Girato in un unico luogo, con chiara impostazione teatrale nella gestione degli spazi, nell'illuminazione degli ambienti e nella recitazione degli attori, tra cui moltissimi non protagonisti, come è tradizione per il regista, il film presenta delle scene di grande suggestione. Un esempio molto importante è la lunga scena iniziale della spoliazione della chiesa, che sembra davvero una violenza compiuta contro un corpo inerme, che non può difendersi: attraverso un sapiente uso del montaggio e con delle luci nette e ben indirizzate, nonché con le musiche sacre di Sofia Gubaidulina, Olmi trasmette tutta la tristezza e lo sconforto del prete.
Impostato poi come una serie di dialoghi teatraleggianti, i temi del film emergono con una prepotenza e una serietà che lasciano intendere quanto stiano a cuore all'autore, rendendo forse la pellicola il suo testamento.

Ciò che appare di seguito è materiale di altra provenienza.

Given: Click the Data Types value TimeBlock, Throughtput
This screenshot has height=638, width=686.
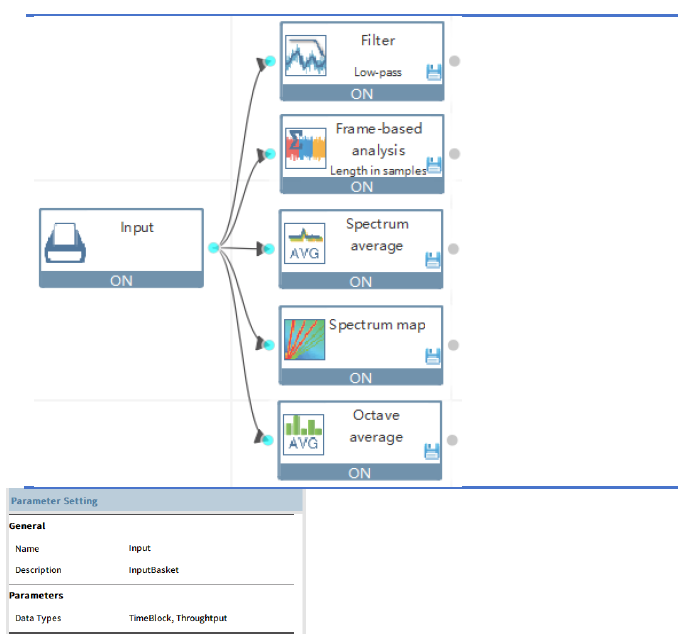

L'appello per un ritorno al cristianesimo delle origini, di povertà, amore per gli umili e i poveri si incrocia con il tormento del protagonista riguardo al silenzio di Dio e alla necessità della fede per realizzare il Bene nel mondo dell'uomo. Il dialogo tra l'uomo di fede e il medico non è allora tanto il classico scontro tra ateismo-ragione e religiosità-fede ma un dibattito interno a ogni anima, impossibilitata a sapere se ha scelto la strada giusta per la propria vita.
Similmente a Terraferma il tema dell'accoglienza degli immigrati clandestini esula dal contesto politico ma è diretta emanazione di uno sdegno e di una giusta ribellione contro un'umanità che sembra aver perso la propria ragion d'essere.